ABOUT THIS TASK —
Produce a copy of every line in the records that holds the string "computer".

━━ DATA LISTING ━━

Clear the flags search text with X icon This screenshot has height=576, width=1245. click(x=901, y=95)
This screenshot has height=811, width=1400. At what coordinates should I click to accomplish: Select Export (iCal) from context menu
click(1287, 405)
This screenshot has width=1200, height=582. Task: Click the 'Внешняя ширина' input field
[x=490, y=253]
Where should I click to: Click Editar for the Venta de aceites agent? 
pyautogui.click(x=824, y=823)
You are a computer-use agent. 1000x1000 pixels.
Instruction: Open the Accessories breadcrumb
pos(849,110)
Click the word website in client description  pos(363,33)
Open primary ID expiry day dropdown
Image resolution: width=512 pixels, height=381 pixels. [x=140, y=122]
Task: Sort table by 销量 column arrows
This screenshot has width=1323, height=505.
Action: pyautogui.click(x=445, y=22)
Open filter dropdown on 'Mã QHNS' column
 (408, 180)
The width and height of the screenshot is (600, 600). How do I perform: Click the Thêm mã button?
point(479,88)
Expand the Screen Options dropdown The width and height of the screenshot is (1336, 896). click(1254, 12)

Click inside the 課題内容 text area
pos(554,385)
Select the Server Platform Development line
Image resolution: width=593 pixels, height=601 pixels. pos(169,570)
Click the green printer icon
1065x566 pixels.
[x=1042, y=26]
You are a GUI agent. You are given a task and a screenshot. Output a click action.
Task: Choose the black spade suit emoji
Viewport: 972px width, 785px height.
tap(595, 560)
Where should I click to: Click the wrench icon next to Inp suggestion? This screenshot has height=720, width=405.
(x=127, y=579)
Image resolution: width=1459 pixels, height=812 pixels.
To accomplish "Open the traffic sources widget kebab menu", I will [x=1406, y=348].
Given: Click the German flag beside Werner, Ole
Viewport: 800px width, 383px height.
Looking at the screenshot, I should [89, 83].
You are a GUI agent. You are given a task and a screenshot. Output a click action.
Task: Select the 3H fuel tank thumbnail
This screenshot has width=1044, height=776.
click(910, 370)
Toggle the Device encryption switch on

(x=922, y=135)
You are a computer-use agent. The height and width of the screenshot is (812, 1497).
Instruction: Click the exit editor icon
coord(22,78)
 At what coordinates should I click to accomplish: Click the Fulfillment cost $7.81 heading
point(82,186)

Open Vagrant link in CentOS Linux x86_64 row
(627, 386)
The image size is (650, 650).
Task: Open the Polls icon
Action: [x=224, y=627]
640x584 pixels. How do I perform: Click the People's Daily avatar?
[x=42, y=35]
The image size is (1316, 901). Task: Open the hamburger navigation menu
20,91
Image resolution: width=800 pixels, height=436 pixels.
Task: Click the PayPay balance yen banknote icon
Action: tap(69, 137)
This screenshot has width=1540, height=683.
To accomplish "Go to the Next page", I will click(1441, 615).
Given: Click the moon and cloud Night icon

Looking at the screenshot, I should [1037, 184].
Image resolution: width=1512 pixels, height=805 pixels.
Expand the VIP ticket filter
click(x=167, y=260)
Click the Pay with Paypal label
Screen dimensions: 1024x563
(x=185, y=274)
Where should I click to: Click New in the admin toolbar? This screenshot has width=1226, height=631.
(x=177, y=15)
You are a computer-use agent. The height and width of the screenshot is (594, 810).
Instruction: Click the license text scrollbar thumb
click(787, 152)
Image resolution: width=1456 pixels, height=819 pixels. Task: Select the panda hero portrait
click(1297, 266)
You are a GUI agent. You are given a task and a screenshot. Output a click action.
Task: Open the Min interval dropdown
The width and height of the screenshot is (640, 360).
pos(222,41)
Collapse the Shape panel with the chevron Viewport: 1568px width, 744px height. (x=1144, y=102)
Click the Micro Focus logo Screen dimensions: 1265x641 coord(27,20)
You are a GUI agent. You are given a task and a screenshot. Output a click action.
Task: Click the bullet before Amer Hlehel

━━━

TASK ANSWER —
You are a computer-use agent. 1000x1000 pixels.
You are a computer-use agent. The height and width of the screenshot is (812, 1497).
You are a computer-use agent. The height and width of the screenshot is (594, 810).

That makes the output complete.